After eight years in family medicine in Grand Marais, Minnesota, Dahlman moved to Kenya with his family in December 1992. As one of six doctors at a 200-bed hospital, he immediately felt the need for more doctors in Kenya, where the doctor-to-population ratio is 1 to 8,000.
The doctors also needed more training, Dahlman realized. After medical school, Kenyan doctors then typically participated in just one year of rotating internships—in internal medicine, pediatrics, obstetrics, and surgery—before they were assigned to a district hospital practice.
“Many received very little hands-on training,” Dahlman says. “They’d be sent out to perform C-sections and emergency surgeries without having consolidated their skills, some never having performed the surgery.”
The shortage of well-trained doctors is especially apparent in rural areas of the country. Approximately 70 to 80 percent of Kenyans live in rural areas, but only 16 to 20 percent of Kenyan doctors practice there.
Dahlman hoped a family medicine residency program could bridge the gaps between the city and rural areas.

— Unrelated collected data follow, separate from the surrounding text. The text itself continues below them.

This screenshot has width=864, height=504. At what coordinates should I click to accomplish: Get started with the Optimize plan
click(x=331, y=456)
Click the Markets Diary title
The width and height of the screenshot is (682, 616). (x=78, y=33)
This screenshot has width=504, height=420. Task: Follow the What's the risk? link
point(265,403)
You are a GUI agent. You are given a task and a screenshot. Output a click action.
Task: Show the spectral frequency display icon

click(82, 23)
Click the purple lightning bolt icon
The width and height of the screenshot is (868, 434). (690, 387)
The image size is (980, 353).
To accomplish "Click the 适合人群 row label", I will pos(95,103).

Like the training offered at the Medical School’s Duluth campus—where Dahlman completed his first two years of medical school—this program encourages doctors to take their skills to rural areas.
“People in Kenya understand the need to serve the people of their country, even when it involves a personal sacrifice,” Dahlman says. “Those providing health care face extremely difficult situations—supplies running out, drugs running out, technology not working—yet these people persevere.”

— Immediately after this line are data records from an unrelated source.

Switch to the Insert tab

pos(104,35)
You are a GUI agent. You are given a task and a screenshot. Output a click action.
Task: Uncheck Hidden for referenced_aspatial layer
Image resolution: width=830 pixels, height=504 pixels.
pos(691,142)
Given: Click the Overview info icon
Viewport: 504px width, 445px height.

Dahlman, who moved back to Minnesota in 1995 and worked as assistant director of the Duluth Family Practice Residency program while his wife earned a master’s degree in nursing at the University, became familiar with problem-based learning and curriculum writing when he worked for the Medical School.
Upon his return to Kenya in 2000, Dahlman partnered with two other family physicians and two faculty members at Moi University Faculty of Health Sciences in Eldoret, Kenya, to define the role of these new family medicine specialists in Kenya.
While navigating through multiple committees and political issues, the group was creating many Kenyan “firsts.” It was Moi University Faculty of Medicine’s first postgraduate program. And it was the first time the Kenyan medical system had worked with family medicine as a concept. “It was daunting,” Dahlman says.
But it worked. The program’s first three residents are graduating this year. “It’s still not a well-known specialty, but we’re giving it a chance to make a difference,” Dahlman says.
Dahlman and his wife, Kate Dahlman, who has helped establish a registered nurse training program at Kijabe Hospital, are now back in Minnesota, working and living in Grand Marais through the end of the year as part of their African Inland Mission’s “home assignment” for rest and rejuvenation.
While Bruce Dahlman has brought medical expertise to Kenya, he also appreciates all he has learned from the Kenyans.
“There’s a lot that working among the poor does to mold character,” he says. “It can’t help but change the way you see the world and the ways America could improve as well.”